When evaluating a new claim, it is probably best to look at it with a skeptical eye. Advancing fraudulent claims gives public adjusters, plaintiff’s attorneys, and policyholders black eyes. It is important for the players on both sides of the claims process to weed out fraudulent claims. While this is easier said than done, there are certainly a few steps that can be taken to ensure that you are not representing a person who is trying to pull a fast one on their insurance company.

The general rule is that if it walks like a duck and quacks like a duck, it is probably a duck. Attorneys and public adjusters should look at claims through a filter of skepticism. Ask the client the questions they would be asked by a defense attorney at an EUO, not to prepare them to lie and get away with the fraud, but to ferret out the fraud before you sign and perpetuate it. First, discuss the facts and circumstances of the claim. If the client tells you that the fire started because she was cooking and forgot to turn off her stove when she had to run out suddenly to pick up her child from school, it would be important to know if the fire started in July when school was out for the summer or if the child was out of the country at the time. Don’t laugh – this actually happened. Second, you can rest assured that the carrier is going to delve into the policyholder’s finances attempting to prove economic hardship facilitated a fraudulent claim, so ask the policyholder those hard questions during your assessment of the claim’s viability. Perform your due diligence, investigate the facts before hand, and if the circumstances do not add up, walk away.
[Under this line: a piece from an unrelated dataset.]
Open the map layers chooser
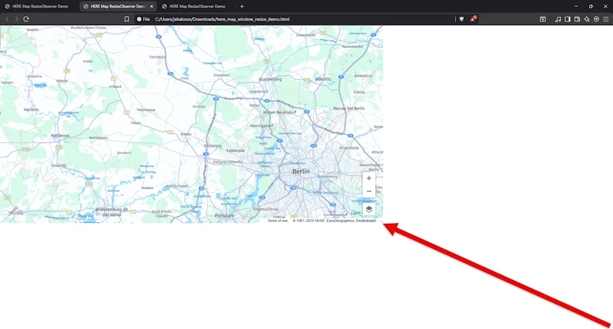The height and width of the screenshot is (329, 613). [x=369, y=209]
Additionally, pay close attention to the rest of the claim. Greed exists. This is important when evaluating suspicious claims, as people who will commit fraud for money are all too often overcome by greed. They make demands for additional living expenses (ALE) which are drastically over-inflated or outright phantom. I cringe when I am meeting a potential client and I see those little paper receipt booklets for alleged rent payments. In many jurisdictions, if the policyholder makes fraudulent ALE claims, the entire claim may be denied.

Another area that should be scrutinized very closely is contents. Fraudulent policyholders will typically include every item they own – and then some – in their contents claim. Review that portion of the claim with a fine-toothed comb. Be reasonable. If the policyholder is a working-class person making $40,000 per year, chances are they do not own three gold Rolex watches. And for that matter, how are three gold Rolex watches allegedly located in the bedroom on the other side of the house from the kitchen damaged by the fire? Much like fraudulent ALE, in most jurisdictions, a fraudulent contents portion may lead to a denial of the entire claim.

Perform your due diligence on the front end so that you aren’t left holding the bag when a defense attorney unveils ill intent by the insured.